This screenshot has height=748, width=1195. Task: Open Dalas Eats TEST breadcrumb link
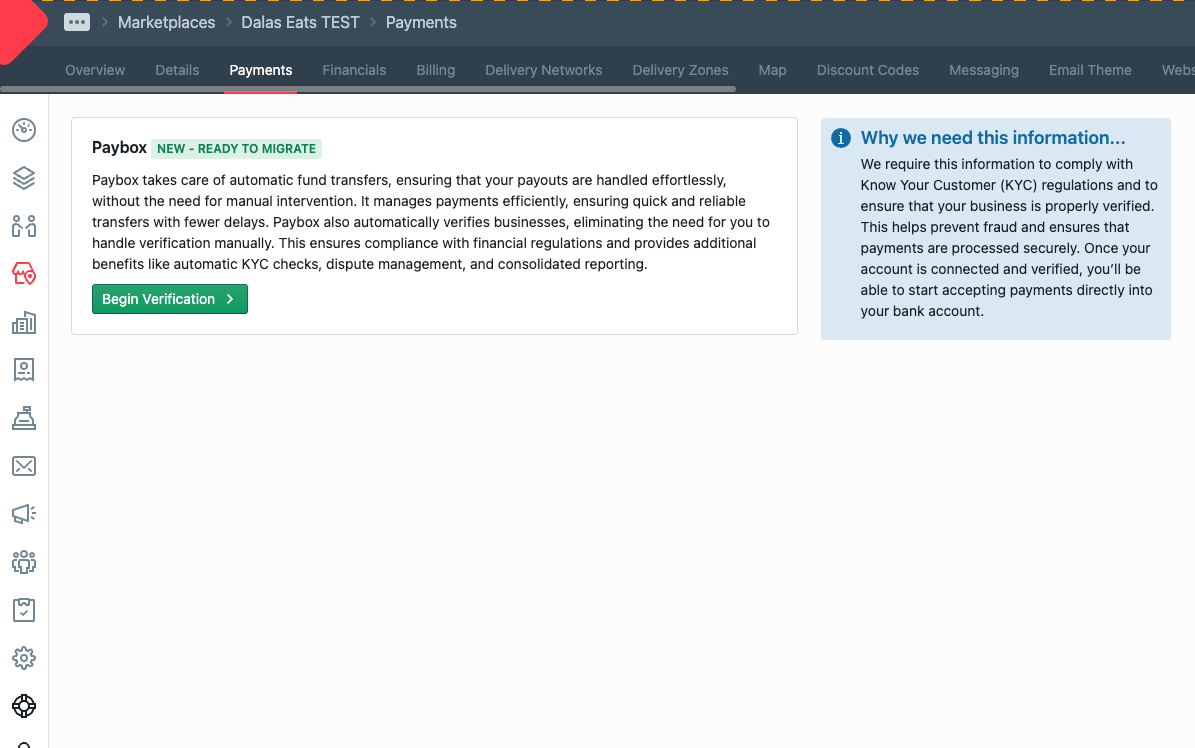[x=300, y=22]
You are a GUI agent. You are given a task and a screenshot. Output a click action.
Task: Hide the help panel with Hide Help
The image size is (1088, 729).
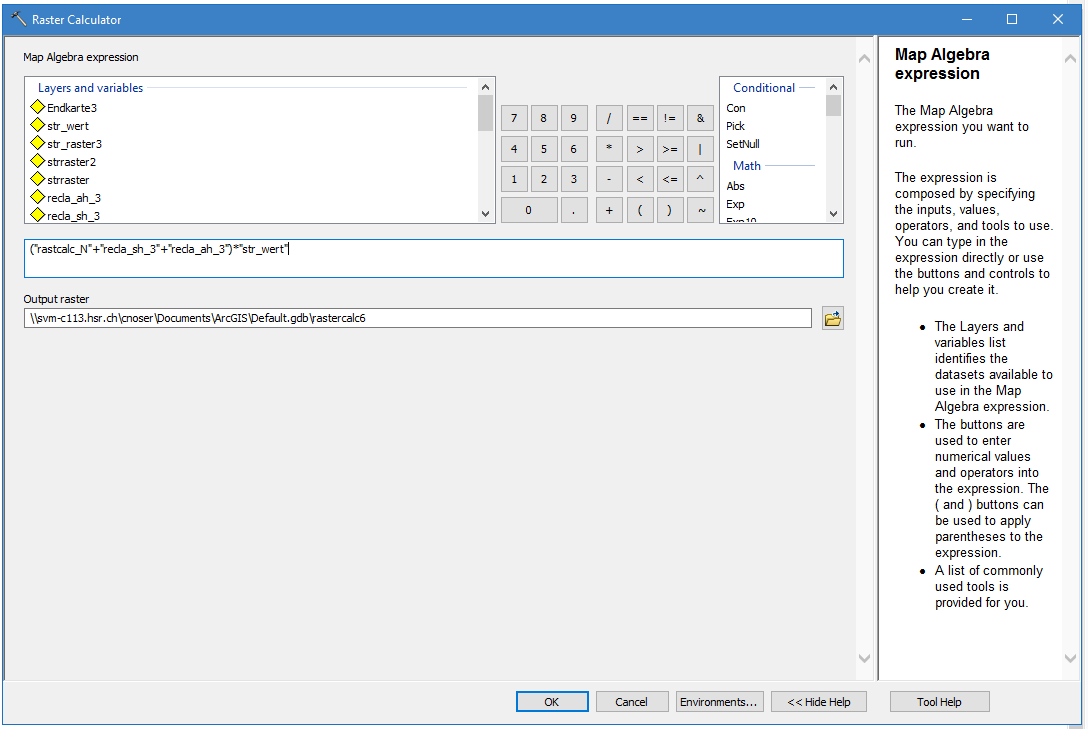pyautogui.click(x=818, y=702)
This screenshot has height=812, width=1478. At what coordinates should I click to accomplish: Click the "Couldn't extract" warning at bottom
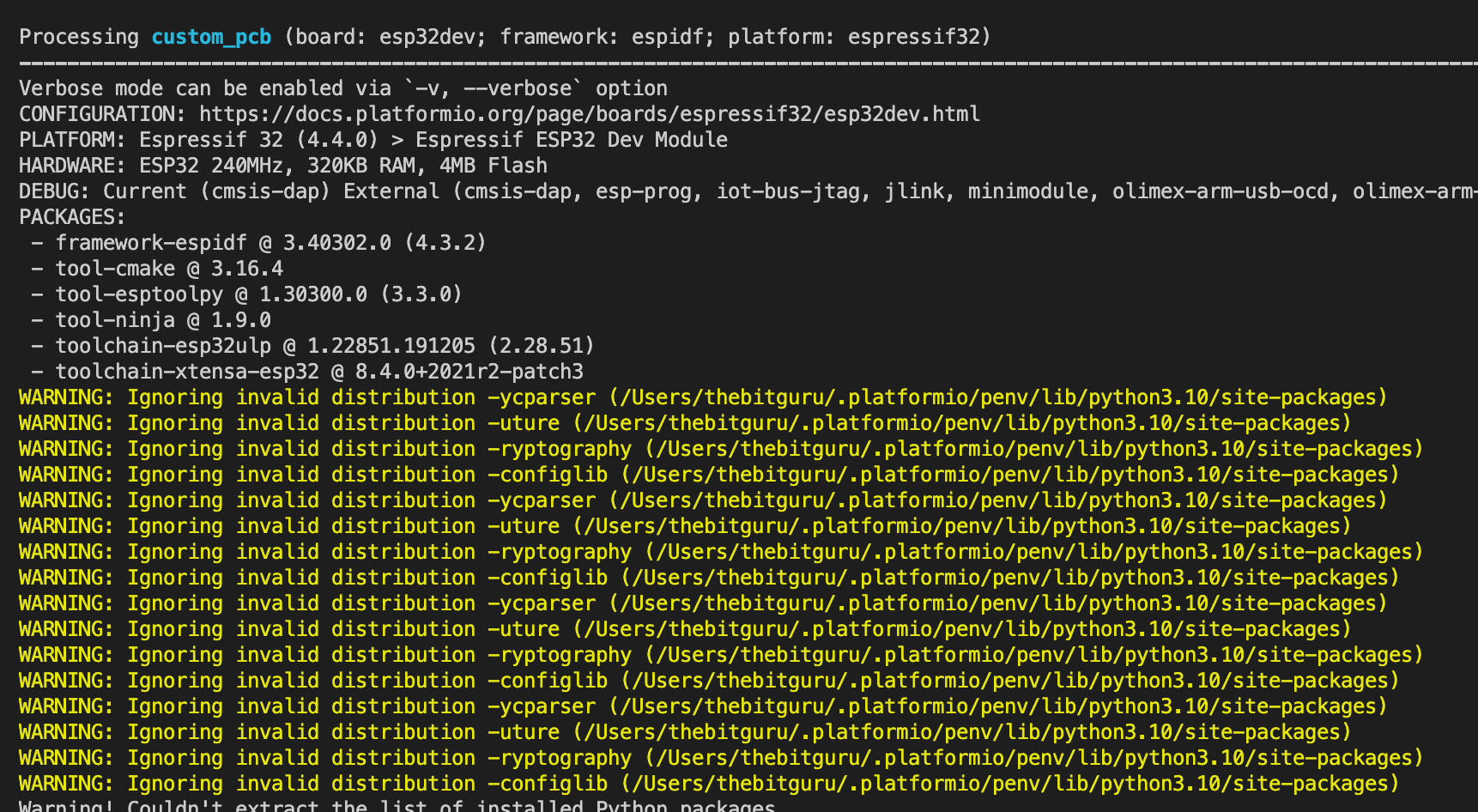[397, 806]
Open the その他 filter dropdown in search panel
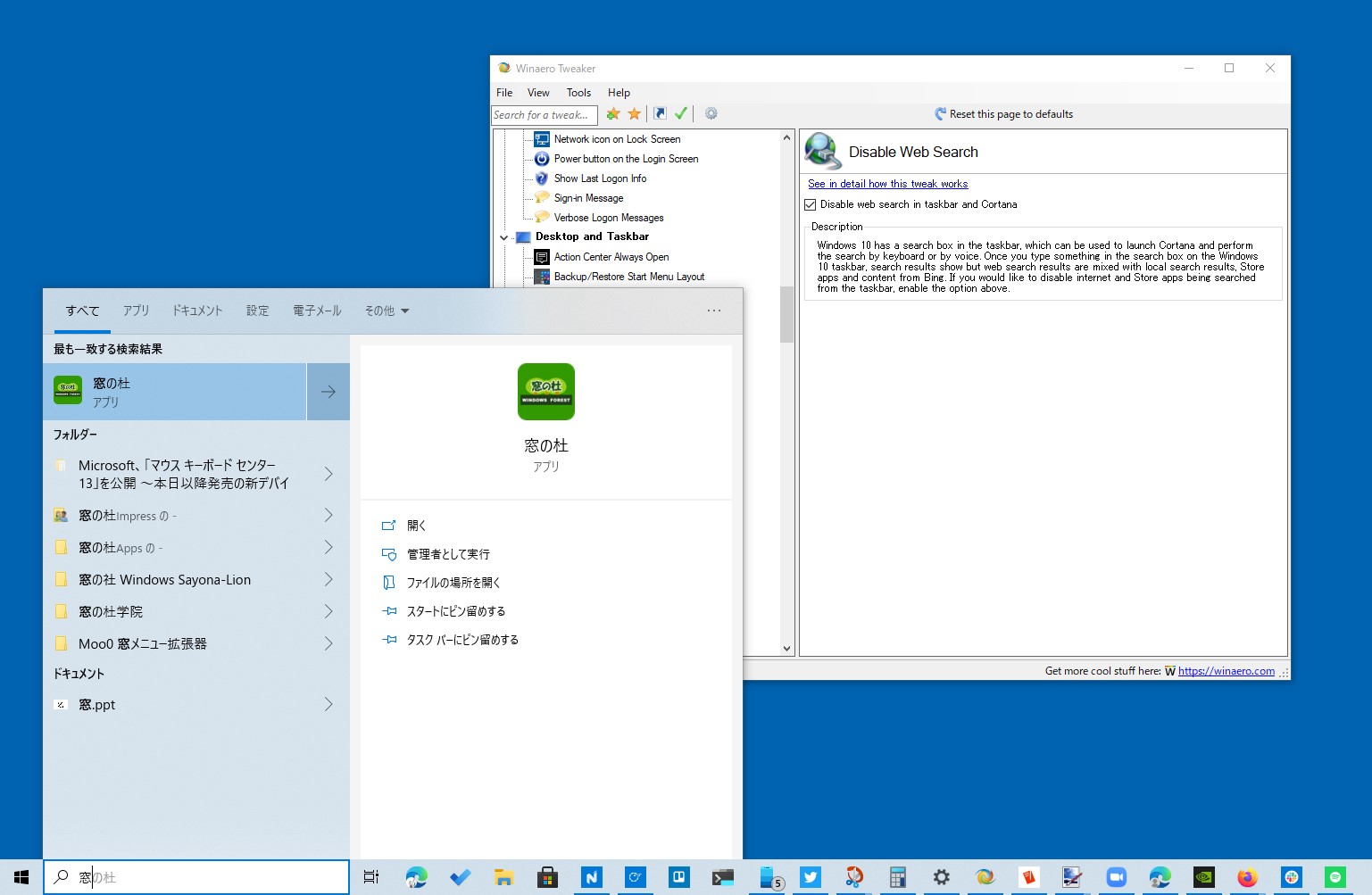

------------------------------

§ **Work instruction**: Copy all the material above exactly, but skip each image.

§ **Result**:
This screenshot has height=748, width=1195. Task: Open Dalas Eats TEST breadcrumb link
[x=300, y=22]
You are a GUI agent. You are given a task and a screenshot. Output a click action.
Task: Hide the help panel with Hide Help
The image size is (1088, 729).
pyautogui.click(x=818, y=702)
This screenshot has height=812, width=1478. At what coordinates should I click to accomplish: Click the "Couldn't extract" warning at bottom
[397, 806]
Open the その他 filter dropdown in search panel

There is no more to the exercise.